Esta erotización de la violencia implica una desconexión moral y empática, uno de los principales factores de riesgo para perpetrar actos de violencia sexual. Numerosos estudios científicos muestran que el consumo frecuente de pornografía favorece, con el tiempo, la impulsividad sexual, la insensibilidad ante el sufrimiento ajeno, la disminución de la empatía, la tendencia a ver a la mujer como un objeto y la perpetración de comportamientos coercitivos y agresiones sexuales (físicas y verbales).
La señora Pélicot, víctima del caso de Mazan, afirma: “Me trataban como a una muñeca, como a una bolsa de basura” o “Yo era su cosa”. Estas palabras definen muy bien lo que es la mujer en la cultura pornográfica: un medio sin identidad ni dignidad para alcanzar fines masculinos de placer despersonalizado, desafectado o incluso pervertido.
En Francia, las categorías pornográficas más vistas son “adolescente”, “zorra”, “colegiala”, “destrozar”, “estrangulamiento” y “fantasía familiar” (ARCOM, 2023), apologías descaradas de la “pedofilicriminalidad”, la violencia y el incesto. Estos contenidos son vistos sin restricción alguna por hombres y mujeres corrientes, que en su mayoría no son pervertidos ni malintencionados. Simplemente, están pornificados en el sentido sociológico del término: sus cerebros, insensibilizados a la violencia virtual, encuentran una excitación intensa que ninguna otra experiencia sexual podría proporcionarles. Esta carrera hacia el placer desbordante está alimentada por una industria todopoderosa que proporciona al sistema de recompensa de nuestro cerebro lo que más le gusta: ¡lo necesario para disparar los niveles de dopamina!
Lamentablemente, las violaciones de Mazan ilustran cómo la ficción pornográfica se convierte en realidad.

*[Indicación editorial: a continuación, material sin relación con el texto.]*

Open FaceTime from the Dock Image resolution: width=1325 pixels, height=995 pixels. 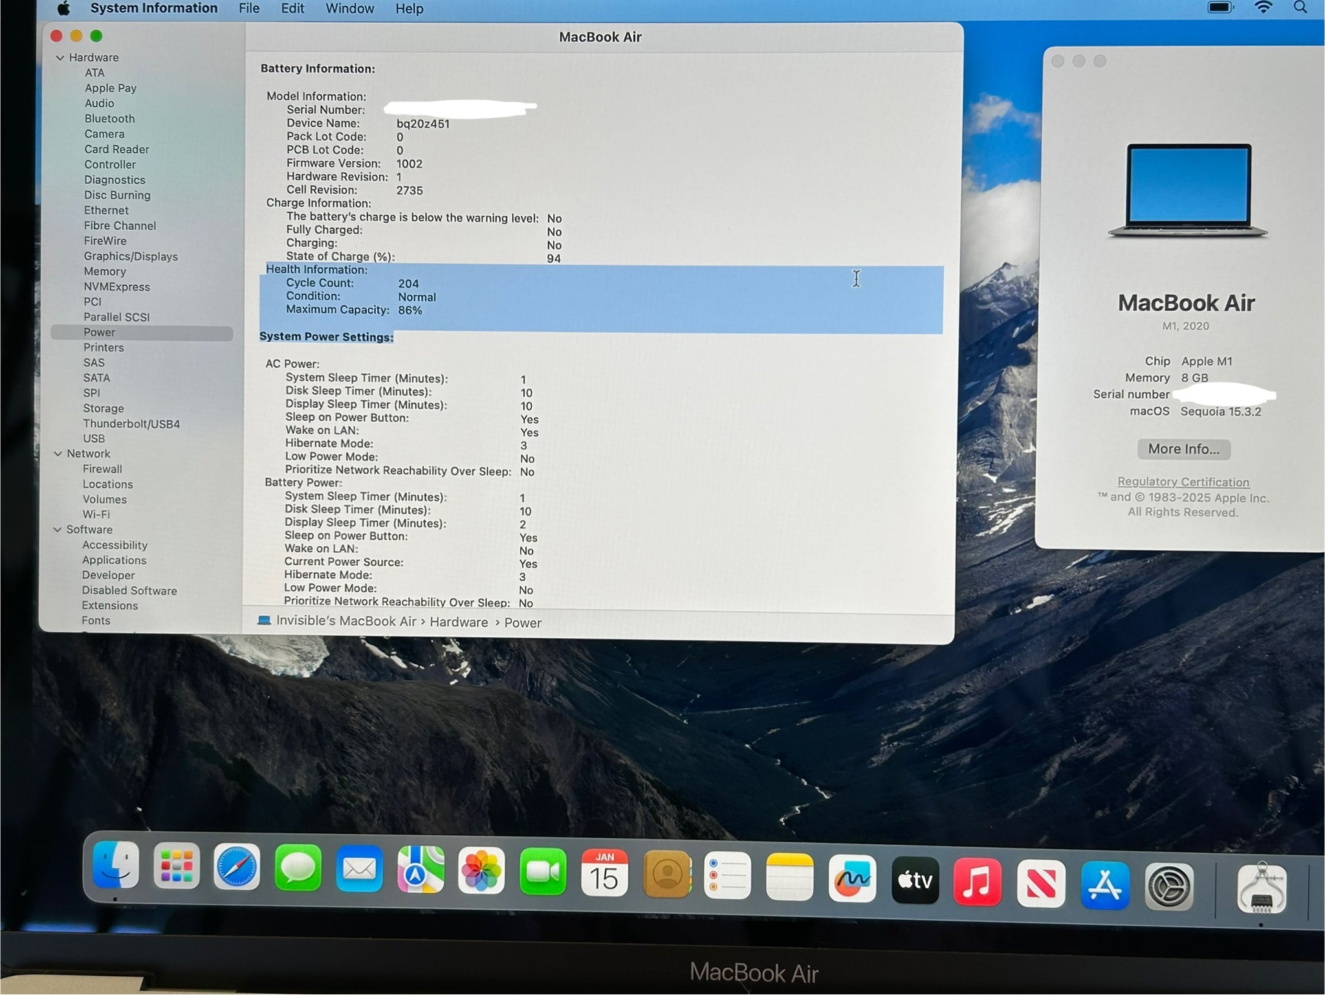(x=542, y=873)
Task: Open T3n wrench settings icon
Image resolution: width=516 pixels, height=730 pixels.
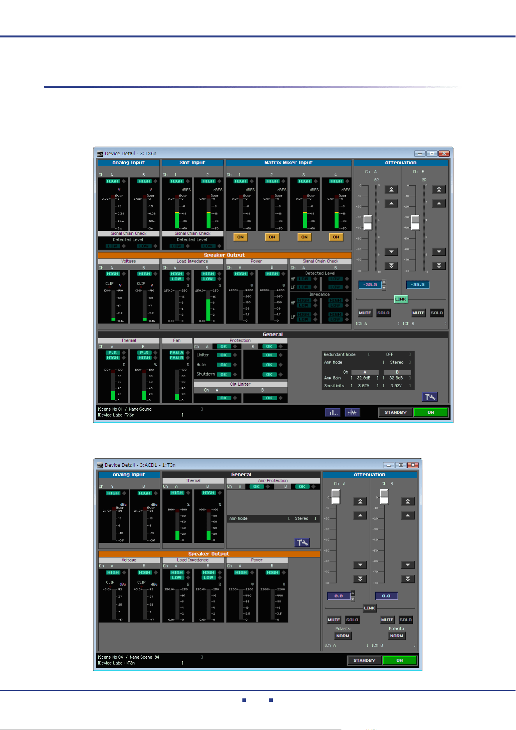Action: point(302,542)
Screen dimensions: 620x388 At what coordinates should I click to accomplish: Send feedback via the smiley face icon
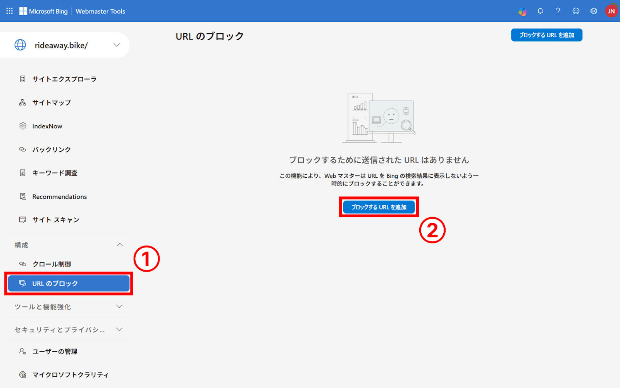pos(575,11)
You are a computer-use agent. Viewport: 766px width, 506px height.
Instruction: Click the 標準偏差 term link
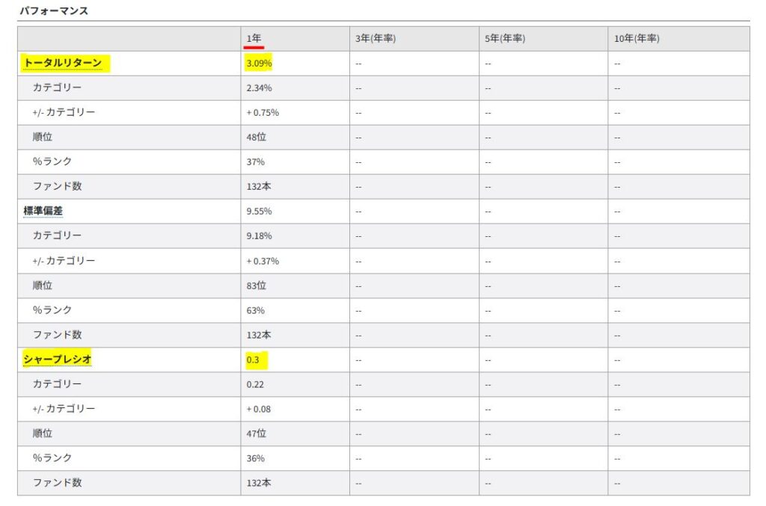pyautogui.click(x=43, y=211)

*María Hernández-Mora, psicóloga clínica y Ph. D. en Psicología por la Universidad de París. En el hospital Simone Veil creó la primera unidad de Francia especializada en adicción a la pornografía, donde atiende a personas de todo el país. En la Universidad de París Cité investiga sobre los efectos del consumo de pornografía en la salud mental y sexual. Como miembro de la asociación Dale una Vuelta, lucha para que se traten y prevengan los daños causados por la pornografía. Al terminar la carrera hizo prácticas en Bogotá, en la Fundación Afecto.